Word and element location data
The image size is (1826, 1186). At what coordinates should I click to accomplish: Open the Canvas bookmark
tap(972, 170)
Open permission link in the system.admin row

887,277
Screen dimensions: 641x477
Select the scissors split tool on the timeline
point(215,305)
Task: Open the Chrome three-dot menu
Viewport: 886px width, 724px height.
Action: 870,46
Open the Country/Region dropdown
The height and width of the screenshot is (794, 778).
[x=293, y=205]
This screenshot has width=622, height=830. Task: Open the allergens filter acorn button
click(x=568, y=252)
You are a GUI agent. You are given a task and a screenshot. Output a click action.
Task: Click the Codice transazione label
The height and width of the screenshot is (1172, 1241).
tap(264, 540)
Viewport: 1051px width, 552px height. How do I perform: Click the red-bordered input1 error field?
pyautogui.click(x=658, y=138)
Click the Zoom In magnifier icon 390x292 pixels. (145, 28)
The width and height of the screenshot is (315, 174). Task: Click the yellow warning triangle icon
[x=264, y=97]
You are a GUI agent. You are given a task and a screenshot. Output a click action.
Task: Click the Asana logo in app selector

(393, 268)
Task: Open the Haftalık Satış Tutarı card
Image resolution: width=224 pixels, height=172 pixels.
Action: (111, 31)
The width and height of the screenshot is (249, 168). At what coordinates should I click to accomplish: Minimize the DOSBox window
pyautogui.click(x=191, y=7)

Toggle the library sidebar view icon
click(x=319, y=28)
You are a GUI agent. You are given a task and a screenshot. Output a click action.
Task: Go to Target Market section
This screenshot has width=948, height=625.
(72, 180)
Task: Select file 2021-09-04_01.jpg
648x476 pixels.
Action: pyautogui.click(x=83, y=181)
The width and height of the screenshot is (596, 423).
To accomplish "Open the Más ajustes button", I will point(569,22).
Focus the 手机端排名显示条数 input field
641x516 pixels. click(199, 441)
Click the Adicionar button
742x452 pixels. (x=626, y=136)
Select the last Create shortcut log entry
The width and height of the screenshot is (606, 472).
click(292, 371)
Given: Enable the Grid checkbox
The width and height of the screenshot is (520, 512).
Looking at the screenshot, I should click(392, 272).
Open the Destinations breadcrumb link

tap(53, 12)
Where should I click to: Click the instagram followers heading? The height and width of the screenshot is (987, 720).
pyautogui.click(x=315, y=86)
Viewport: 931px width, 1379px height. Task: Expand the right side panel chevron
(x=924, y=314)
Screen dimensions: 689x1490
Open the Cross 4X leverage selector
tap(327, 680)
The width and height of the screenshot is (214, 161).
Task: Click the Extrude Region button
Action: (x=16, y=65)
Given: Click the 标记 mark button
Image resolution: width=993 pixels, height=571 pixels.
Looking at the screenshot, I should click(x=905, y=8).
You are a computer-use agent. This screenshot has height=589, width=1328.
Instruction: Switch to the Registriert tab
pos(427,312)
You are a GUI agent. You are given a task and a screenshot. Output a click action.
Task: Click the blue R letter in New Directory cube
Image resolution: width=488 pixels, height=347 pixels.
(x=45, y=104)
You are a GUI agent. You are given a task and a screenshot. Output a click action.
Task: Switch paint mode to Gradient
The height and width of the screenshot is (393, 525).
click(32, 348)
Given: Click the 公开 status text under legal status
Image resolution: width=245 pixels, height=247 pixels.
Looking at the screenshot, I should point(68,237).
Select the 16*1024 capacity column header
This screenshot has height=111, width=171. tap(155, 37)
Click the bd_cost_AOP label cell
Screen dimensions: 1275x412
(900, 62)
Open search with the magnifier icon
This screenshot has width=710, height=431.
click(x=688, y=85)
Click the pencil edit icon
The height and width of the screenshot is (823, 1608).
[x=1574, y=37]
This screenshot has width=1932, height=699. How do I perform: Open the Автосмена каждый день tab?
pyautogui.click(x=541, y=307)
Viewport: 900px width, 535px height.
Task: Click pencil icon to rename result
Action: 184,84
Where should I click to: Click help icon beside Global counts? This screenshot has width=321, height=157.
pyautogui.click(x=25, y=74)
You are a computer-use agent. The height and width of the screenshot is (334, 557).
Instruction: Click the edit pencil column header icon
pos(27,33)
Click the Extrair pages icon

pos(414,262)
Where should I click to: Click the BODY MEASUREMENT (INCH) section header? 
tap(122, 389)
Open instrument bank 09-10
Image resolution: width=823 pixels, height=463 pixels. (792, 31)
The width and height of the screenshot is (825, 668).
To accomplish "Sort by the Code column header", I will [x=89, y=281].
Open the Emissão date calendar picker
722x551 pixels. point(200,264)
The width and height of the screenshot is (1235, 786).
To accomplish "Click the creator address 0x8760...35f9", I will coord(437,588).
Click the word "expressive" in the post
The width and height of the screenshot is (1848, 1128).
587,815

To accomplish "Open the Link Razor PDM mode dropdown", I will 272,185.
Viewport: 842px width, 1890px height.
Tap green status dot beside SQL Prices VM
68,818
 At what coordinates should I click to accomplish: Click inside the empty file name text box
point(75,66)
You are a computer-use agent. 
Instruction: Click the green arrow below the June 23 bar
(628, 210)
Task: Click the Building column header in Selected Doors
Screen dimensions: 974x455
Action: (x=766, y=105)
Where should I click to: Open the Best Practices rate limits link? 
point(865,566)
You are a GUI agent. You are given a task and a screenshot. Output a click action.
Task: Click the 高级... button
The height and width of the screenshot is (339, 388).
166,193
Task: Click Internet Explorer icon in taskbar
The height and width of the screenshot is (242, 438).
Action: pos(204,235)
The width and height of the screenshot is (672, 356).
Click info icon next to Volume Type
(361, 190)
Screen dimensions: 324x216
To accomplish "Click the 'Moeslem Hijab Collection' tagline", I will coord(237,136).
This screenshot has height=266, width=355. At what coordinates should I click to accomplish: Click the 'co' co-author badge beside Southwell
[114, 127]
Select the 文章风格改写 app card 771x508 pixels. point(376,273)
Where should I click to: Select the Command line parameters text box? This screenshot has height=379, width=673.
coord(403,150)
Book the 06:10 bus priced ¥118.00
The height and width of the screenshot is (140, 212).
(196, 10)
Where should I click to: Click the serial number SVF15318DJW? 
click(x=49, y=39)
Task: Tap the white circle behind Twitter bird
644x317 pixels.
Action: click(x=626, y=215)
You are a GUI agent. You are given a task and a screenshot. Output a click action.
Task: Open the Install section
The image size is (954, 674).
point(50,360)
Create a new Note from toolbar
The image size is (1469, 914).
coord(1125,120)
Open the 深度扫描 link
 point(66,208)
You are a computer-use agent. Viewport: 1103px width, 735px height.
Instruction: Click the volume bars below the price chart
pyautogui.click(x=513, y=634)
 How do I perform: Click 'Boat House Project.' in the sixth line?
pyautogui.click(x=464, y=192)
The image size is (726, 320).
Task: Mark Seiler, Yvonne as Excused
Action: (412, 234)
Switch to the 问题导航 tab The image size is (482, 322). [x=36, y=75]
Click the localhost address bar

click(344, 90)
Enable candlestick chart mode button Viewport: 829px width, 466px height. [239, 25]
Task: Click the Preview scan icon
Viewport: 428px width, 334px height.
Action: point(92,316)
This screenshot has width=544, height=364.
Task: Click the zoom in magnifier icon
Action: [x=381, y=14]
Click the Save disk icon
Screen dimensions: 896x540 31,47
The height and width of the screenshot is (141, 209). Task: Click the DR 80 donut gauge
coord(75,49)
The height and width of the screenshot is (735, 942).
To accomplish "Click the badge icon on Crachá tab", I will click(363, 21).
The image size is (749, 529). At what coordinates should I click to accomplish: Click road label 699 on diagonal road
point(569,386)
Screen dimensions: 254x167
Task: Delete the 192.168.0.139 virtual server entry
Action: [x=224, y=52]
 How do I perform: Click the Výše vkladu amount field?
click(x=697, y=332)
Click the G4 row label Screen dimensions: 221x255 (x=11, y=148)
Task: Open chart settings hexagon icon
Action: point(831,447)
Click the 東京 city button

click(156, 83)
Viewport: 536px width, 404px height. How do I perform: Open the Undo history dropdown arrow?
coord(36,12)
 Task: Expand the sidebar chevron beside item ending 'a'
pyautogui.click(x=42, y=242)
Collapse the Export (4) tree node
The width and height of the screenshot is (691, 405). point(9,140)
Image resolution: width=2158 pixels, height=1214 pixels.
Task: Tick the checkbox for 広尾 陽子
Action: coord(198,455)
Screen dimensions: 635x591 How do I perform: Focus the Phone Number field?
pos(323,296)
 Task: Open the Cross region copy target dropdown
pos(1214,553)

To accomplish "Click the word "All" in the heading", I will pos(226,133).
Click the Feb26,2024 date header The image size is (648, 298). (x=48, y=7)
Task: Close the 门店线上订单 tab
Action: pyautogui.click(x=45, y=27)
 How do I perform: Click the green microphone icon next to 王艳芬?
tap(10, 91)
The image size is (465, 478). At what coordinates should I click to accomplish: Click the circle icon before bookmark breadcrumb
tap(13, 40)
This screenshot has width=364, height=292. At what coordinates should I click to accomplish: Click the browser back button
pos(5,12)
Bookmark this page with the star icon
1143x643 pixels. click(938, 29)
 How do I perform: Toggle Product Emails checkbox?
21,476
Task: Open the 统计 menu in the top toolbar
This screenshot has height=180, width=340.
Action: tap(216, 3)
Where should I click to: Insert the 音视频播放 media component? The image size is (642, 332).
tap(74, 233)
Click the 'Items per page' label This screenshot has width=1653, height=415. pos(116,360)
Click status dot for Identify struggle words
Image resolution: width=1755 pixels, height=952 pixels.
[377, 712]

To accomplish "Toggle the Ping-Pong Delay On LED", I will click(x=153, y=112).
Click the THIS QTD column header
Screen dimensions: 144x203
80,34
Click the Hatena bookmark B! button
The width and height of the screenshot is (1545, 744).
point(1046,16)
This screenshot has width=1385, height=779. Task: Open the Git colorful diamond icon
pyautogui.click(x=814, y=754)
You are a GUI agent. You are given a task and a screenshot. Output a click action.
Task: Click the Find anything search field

#### [Written exercise]
How many lines in the material above contain the string "magnifier", matching case exactly? Reply with the number alone.

#### [Result for this exercise]
3